Problem: (1994 Putnam - A1) Suppose that a sequence $a_1, a_2, a_3, \ldots$ satisfies $0 < a_n \le a_{2n}+a_{2n+1}$ for all $n \ge 1$. Prove that the series $\displaystyle \sum_{n=1}^{\infty} a_n$ diverges.

Solution: Well, let's see. $a_1$ is an arbitrary constant. Then

$a_2+a_3 \ge a_1$

$(a_4+a_5)+(a_6+a_7) \ge a_2+a_3 \ge a_1$.
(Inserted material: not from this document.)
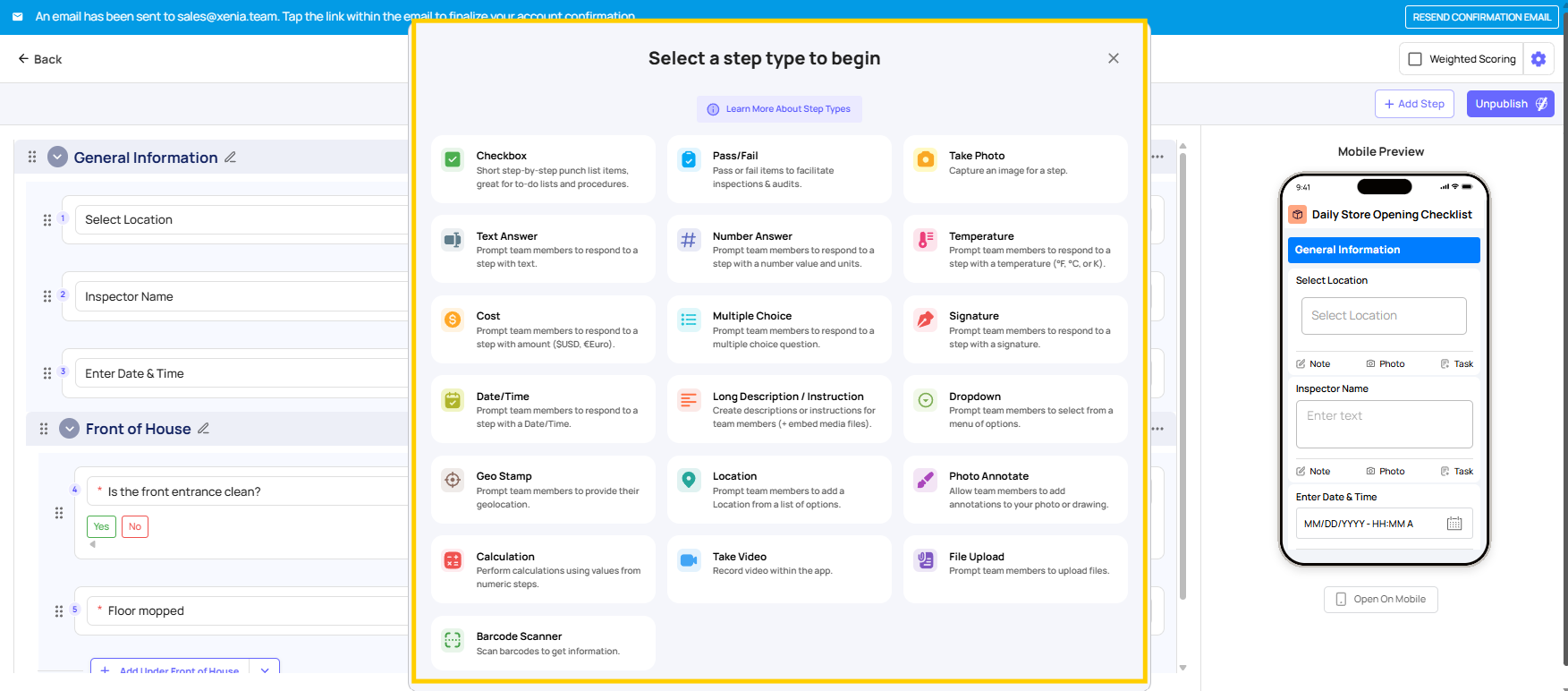
Task: Select the Yes answer option
Action: pos(102,526)
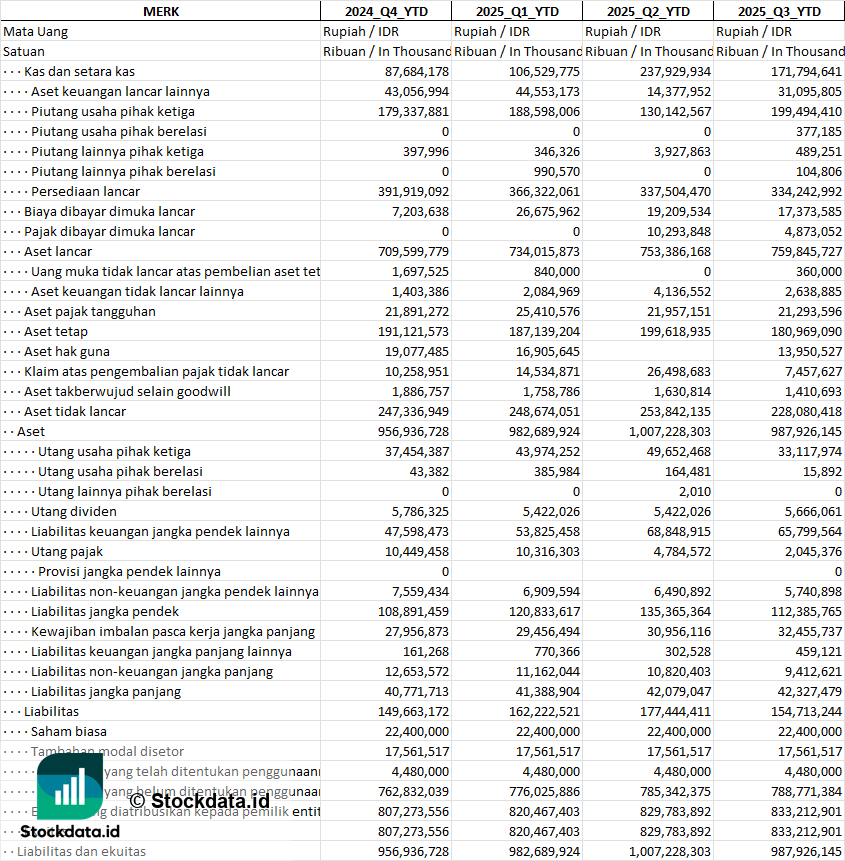
Task: Select Liabilitas jangka pendek Q3 value 112,385,765
Action: (807, 612)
Whoa, that looks like a pattern... Indeed, by induction we can show that

$S_k = (a_{2^k}+a_{2^k+1})+(a_{2^k+2}+a_{2^k+3})+\cdots+(a_{2^{k+1}-2}+a_{2^{k+1}-1}) \ge S_{k-1}$

for $k \ge 1$ and $S_0 = a_1$, so

$\displaystyle \sum_{n=1}^{\infty} a_n = \sum_{k=1}^{\infty} S_k \ge \sum_{k=1}^{\infty} a_1$,

which clearly diverges. QED.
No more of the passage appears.